Based on how I would design a chat app in Python, JavaScript, or any other language, I chose to make a struct to represent a connected user in the chat:

pub struct ChatConnection {
    reader: SplitStream<Framed<TcpStream, LineCodec>>,
    writer: SplitSink<Framed<TcpStream, LineCodec>>,
    peer: SocketAddr,
}

impl ChatConnection {
    fn new(socket: TcpStream, peer: SocketAddr) -> ChatConnection {
        let (writer, reader) = socket.framed(LineCodec).split();
        ChatConnection {
            writer: writer,
            reader: reader,
            peer: peer,
        }   
    }   

    fn run(&self) -> Box<Future<Item = (), Error = ()>> {
        Box::new(self.writer
            .send("Welcome to Chat!".to_string())
            .then(|_| Ok(())))
    }   
}

When a new connection arrives, other code allocates a new ChatConnection and calls its run method, spawning a task into the event loop with the resulting future.

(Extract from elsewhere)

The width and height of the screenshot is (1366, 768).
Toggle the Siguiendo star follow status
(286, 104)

This doesn’t work, though:

error[E0507]: cannot move out of borrowed content
  --> src/main.rs:82:18
   |
   |         Box::new(self.writer
   |                  ^^^^ cannot move out of borrowed content

There’s sense in this: the language is preventing multiple simultaneous sends. If it allowed self.writer to be accessible to other code while the Future was not complete, then that other code could potentially, unsafely, call send again.

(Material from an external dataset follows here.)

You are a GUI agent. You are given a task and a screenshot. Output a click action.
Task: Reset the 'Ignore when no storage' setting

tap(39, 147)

But it makes it difficult to store the writer in a struct – something any reasonably complex application is going to need to do. The two Rust-approved solutions here are to always move writer around as a local variable (as done in the demo), or to move self in the run method (fn run(self) ..). The first “hides” writer in a thicket of closures, making it difficult or impossible to find when, for example, another user sends this one a private message. The second just moves the problem: now we have a ChatConnection object to which nothing but the run method is allowed to refer, meaning that nothing can communicate with it.

The Fix

The most obvious fix is to wrap the writer in another layer of abstraction with runtime safety guarantees. This means something like a Mutex, although the Mutex class will block a thread on conflict, which will result in deadlock in a single-threaded, asynchronous situation such as this one. I assume there is some Futures equivalent to Mutex that will return a Future<Item = Guard> which resolves when the underlying resource is available.

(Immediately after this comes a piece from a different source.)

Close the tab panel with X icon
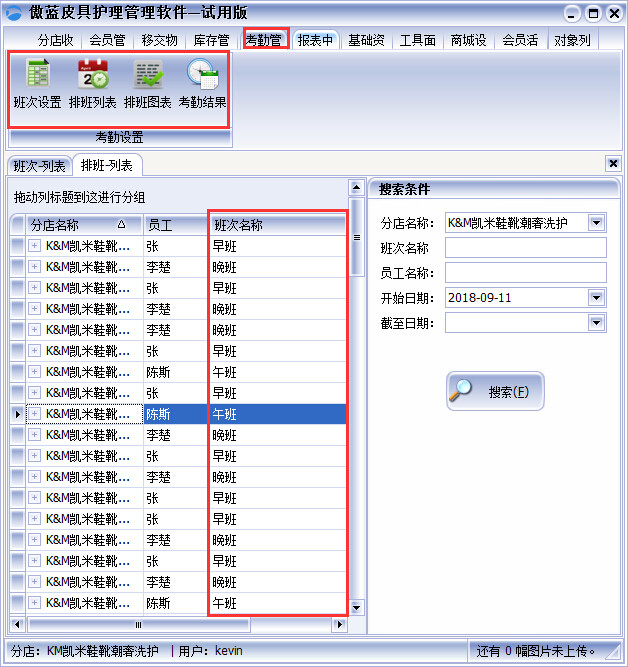628x667 pixels. pos(613,163)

Looking at some of the existing chat examples, I see that they use futures::sync::mpsc channels to communciate between connections. This is in keeping with the stream/sink model (channels are just another form of a stream), but replacing the Future-yielding send with the non-blocking (but memory-unbounded) unbounded_send method.

Frustration

I feel like this solution is “cheating”: the language makes it difficult to send messages on the channel it provides, so wrap it in anohter channel with better semantics. Even the code to connect those two channels is, to my eye, obfuscating this issue:

        let socket_writer = rx.fold(writer, |writer, msg| {
            let amt = io::write_all(writer, msg.into_bytes());
            let amt = amt.map(|(writer, _)| writer);
            amt.map_err(|_| ())
        });

That rx.fold function is doing a lot of work, but there is nary a comment to draw attention to this fact. Those accustomed to functional programming, and familiar with Rust’s use of the term “fold” for what most languages call “reduce”, might figure out what’s going on more quickly. The writer is moved into the accumulator for the fold (reduce) operation, then moved into the closure argument, and when the future is finished it is moved back into the accumulator for the next iteration. This is a clever application of the first Rust-approved solution above: move the writer around in local variables without ever landing it in a stable storage location.

So, this is a key characteristic of asynchronous Rust, without which programs will not compile. Yet these “examples”, which are meant to be instructive, bury the approach behind some clever stream combinators as if they are ashamed of it. The result is almost immediate frustration and confusion for the newcomer to asynchronous Rust trying to learn from these examples.